La dernière étape du marathon de programmation consistait à enregistrer la démonstration de Callombia pour les juges. Même si notre premier réflexe était d’ouvrir Loom pour effectuer l’enregistrement, nous avons pensé que ce serait un véritable test pour Codex, un peu au-delà de ses capacités actuelles. Alors… nous avons rédigé une invite, fourni un lien vers le site Web de Callombia, joint un enregistrement de ma voix sur la plateforme de développement d’OpenAI et demandé à Codex de faire le reste.
Le premier essai était très impressionnant : Codex avait rédigé un scénario de démonstration, enregistré l’écran, ajouté ma voix hors champ et essentiellement respecté les consignes. Le seul point qui ne nous satisfaisait pas immédiatement était la synchronisation de la voix avec l’enregistrement. Nous lui avons donc demandé : « OBLIGATOIRE : synchroniser exactement la voix hors champ avec ce qui est montré dans la démonstration. Il y avait un décalage, par exemple sur la page de clavardage. À la fin, vérifier trois fois la synchronisation de la voix et de la démonstration enregistrée à l’écran. Les faire correspondre par tous les moyens possibles. »

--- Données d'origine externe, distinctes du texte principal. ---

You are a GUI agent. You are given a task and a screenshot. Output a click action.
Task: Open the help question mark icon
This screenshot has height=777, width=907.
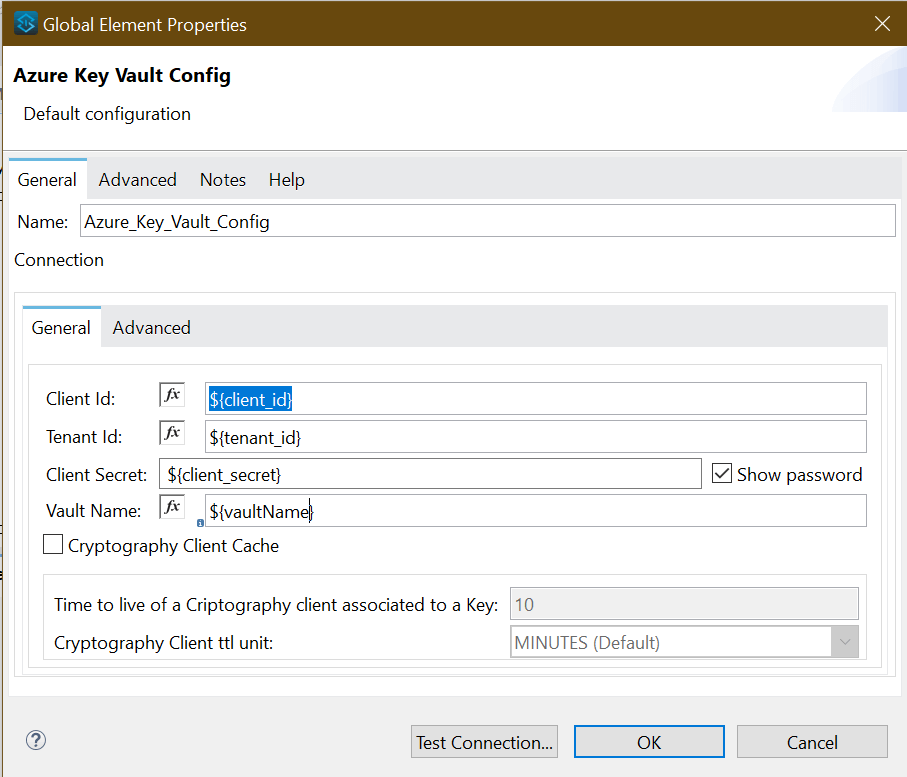(36, 741)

En réponse, Codex a divisé la voix hors champ et l’enregistrement en sections plus courtes, exécutant la tâche presque à la perfection juste à temps pour 17 h 30 et la bière-pizza de célébration.
Nous savons que Callombia résout un problème auquel la plupart des entreprises sont confrontées. Il est difficile d’assister à chaque appel dans une entreprise en croissance rapide, mais les perles de sagesse qui y sont partagées sont inestimables. Il ne nous reste plus qu’à le mettre en production.
Mais il y a ici une leçon plus générale sur l’adoption de l’IA et les avantages de consacrer le savoir-faire en ingénierie et en produit à la résolution de problèmes communs. En sortant de notre cycle de travail habituel et en collaborant entre équipes dans un environnement semi-concurrentiel, nous avons obtenu plusieurs solutions qui pourraient être mises en production moyennant quelques ajustements. En répétant régulièrement l’exercice, nous pouvons veiller à ce que nos processus internes soient aussi efficaces que les solutions conçues pour nos clients.